### Supplied records
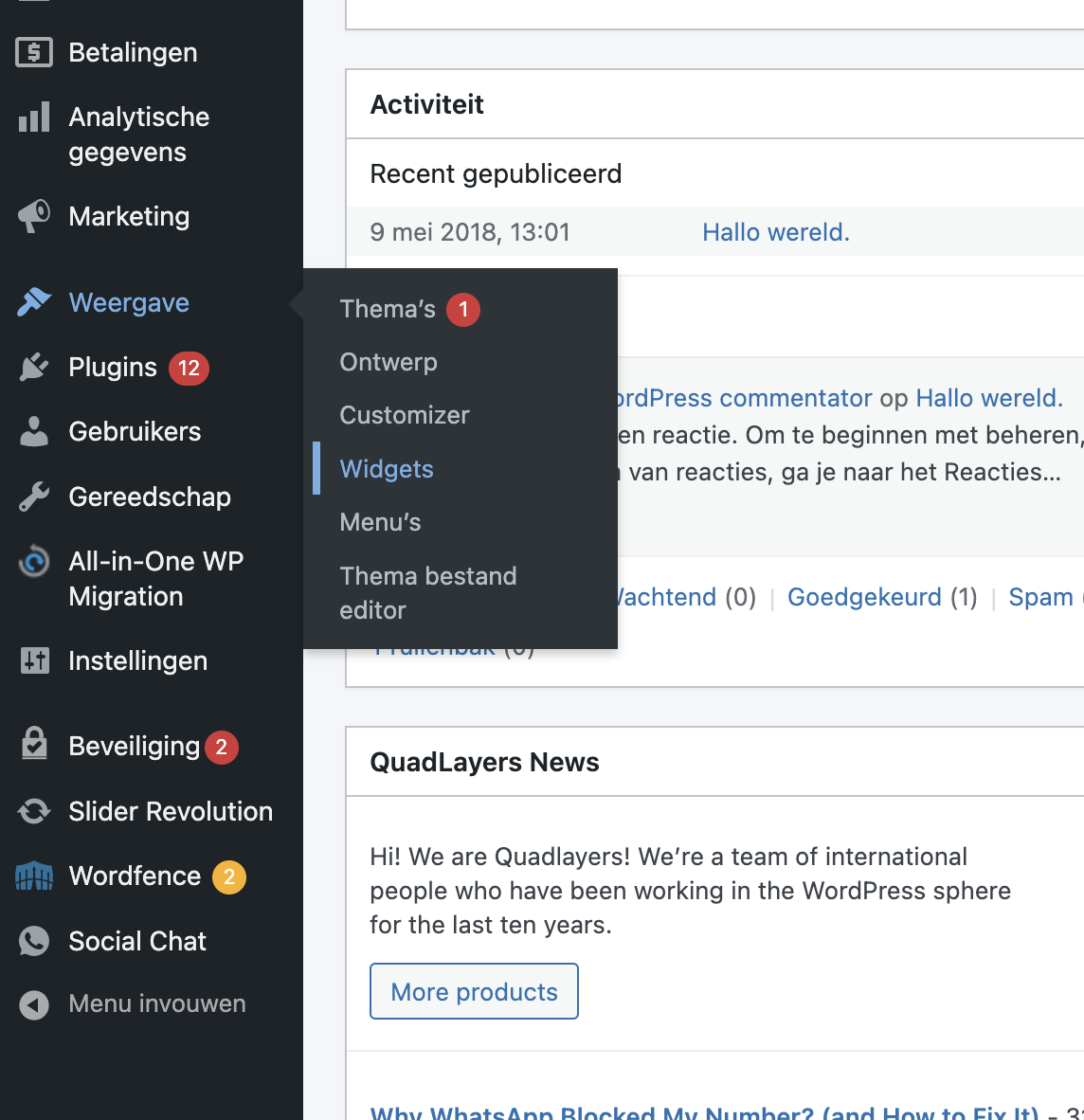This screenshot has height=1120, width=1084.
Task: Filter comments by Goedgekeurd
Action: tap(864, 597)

* * *

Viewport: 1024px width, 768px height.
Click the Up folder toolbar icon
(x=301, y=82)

### What to produce
Reproduce the rows that open with the line containing "This screenshot has height=1120, width=1084." and close with the line containing "Action: tap(864, 597)", leaving the pictures out of your answer.

### Output for this exercise
This screenshot has height=1120, width=1084.
Task: Filter comments by Goedgekeurd
Action: tap(864, 597)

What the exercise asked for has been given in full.